When I was a young man of
sixteen years of age one of my greatest desires was to reach eighteen, because
that was the age required to join our military services. The desire was so
strong that I got in a big hurry and when I had reached seventeen I went to the
recruiting office and tried to enlist in the United States Army. I was given
some papers to fill out and told that my parents would have to sign in
agreement before they could enlist me. My mother got really angry at me for
doing such a thing and both my parents refused to sign for me to go.
I waited until I became eighteen and returned to
the recruiting office this time they allowed me to go through the procedures of
enlisting, but when I got to the physical part I failed and was turned down
because of a childhood sickness that I had had since birth.
I was very disappointed that I was not
considered healthy enough for service to my country. Many of my family members
had served and were serving honorably but I would never have this opportunity.
I look back now and understand that it was God
directing my life in a different direction.
I married my wife and we had our first son when
I was twenty one. It was then that I began to think seriously about where I was
going in life.
The life I was living wasn’t the best for me
neither for my wife. I was bringing heartache, suffering and shame to my wife myself
and my little son because of the sins that controlled my mind my heart and my
body.
During the first three years of our marriage my
wife and I separated from each other many times because of my heavy drinking
and carousing. We were at the brink of divorce when I realized that I did not
want to lose my family and things would have to change with me if I was going
to keep them in my life.
One Saturday night a short while after I begin
to awaken from the sad condition I was in my wife and I were invited to attend
a church service at a little street mission in the city of New Albany, Indiana.
It was that night my life was changed forever
God spoke to my heart and invited me to enlist in His army. My duty from that
night on would be to fight the enemy of all souls Satan and the enemies of the
kingdom of Almighty God.
When God’s holy Spirit brought deep conviction
of my sins to my heart I willingly repented and said yes Lord here am I please
make me a soldier of your army I want to live and devote my life a service to
others sharing with them your love mercy and grace.
I found that God’s requirements for service were
not like man’s military requirements.
God received me just like I was sick body, sick
mind all covered with sin and wickedness.

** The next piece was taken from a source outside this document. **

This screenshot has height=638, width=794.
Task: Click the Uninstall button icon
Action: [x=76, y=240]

He forgave my sins, He healed my sicknesses,
and He cleansed my mind and gave me a new heart to serve Him in this wicked
world that we live in.
Since then He has blessed my life and given me
and my family so many wondrous miracles that to speak of all of them would take
more time and fill more books than I could ever have time to write.
I am no longer disappointed that I could not
serve in our United States military because I was chosen of Almighty God to
serve my fellow human beings in a much higher calling.

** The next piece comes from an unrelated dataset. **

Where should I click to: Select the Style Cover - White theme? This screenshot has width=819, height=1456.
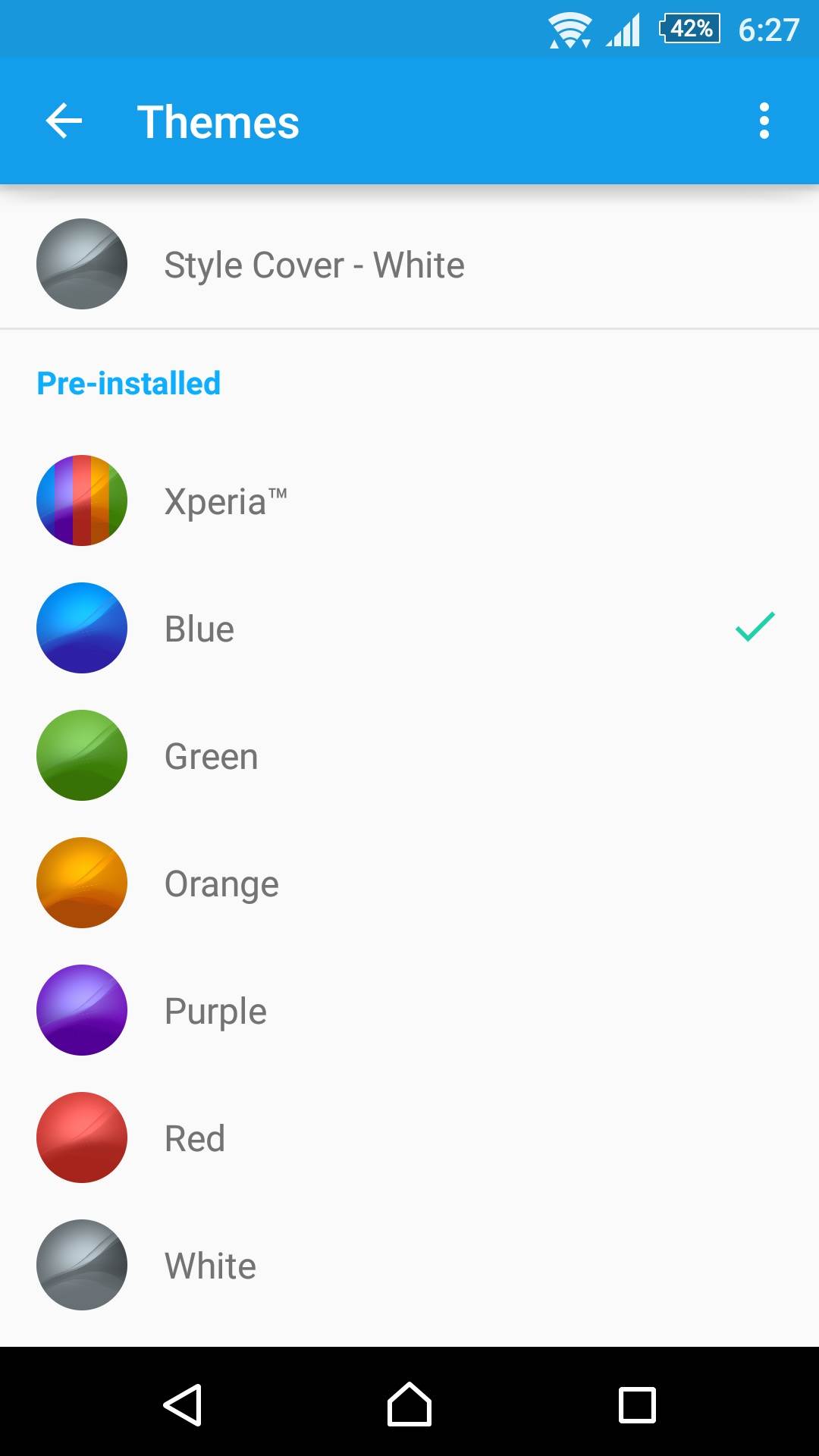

Unlike the military services of our country when
a soldier gets too old to be of service he is retired.
I was a young man when I volunteered for service
to the Lord now I am an old man my body is weak my mind is sound and my heart
is strong and God renews my inward man day by day.
From my service in the army of God I will not
retire I will be promoted to higher service one day in heaven.
I will someday hear the voice of my lord say,
His lord said unto him, Well done, thou good and
faithful servant: thou hast been faithful over a few things, I will make thee
ruler over many things: enter thou into the joy of thy lord.
Matthew 25:21(KJV)
Revelation 19:14 (KJV)
14 And the
armies which were in heaven followed him upon white horses, clothed in fine
linen, white and clean.
Revelation 19:19 (KJV)
19 And I saw the beast, and
the kings of the earth, and their armies, gathered together to make war against
him that sat on the horse, and against his army.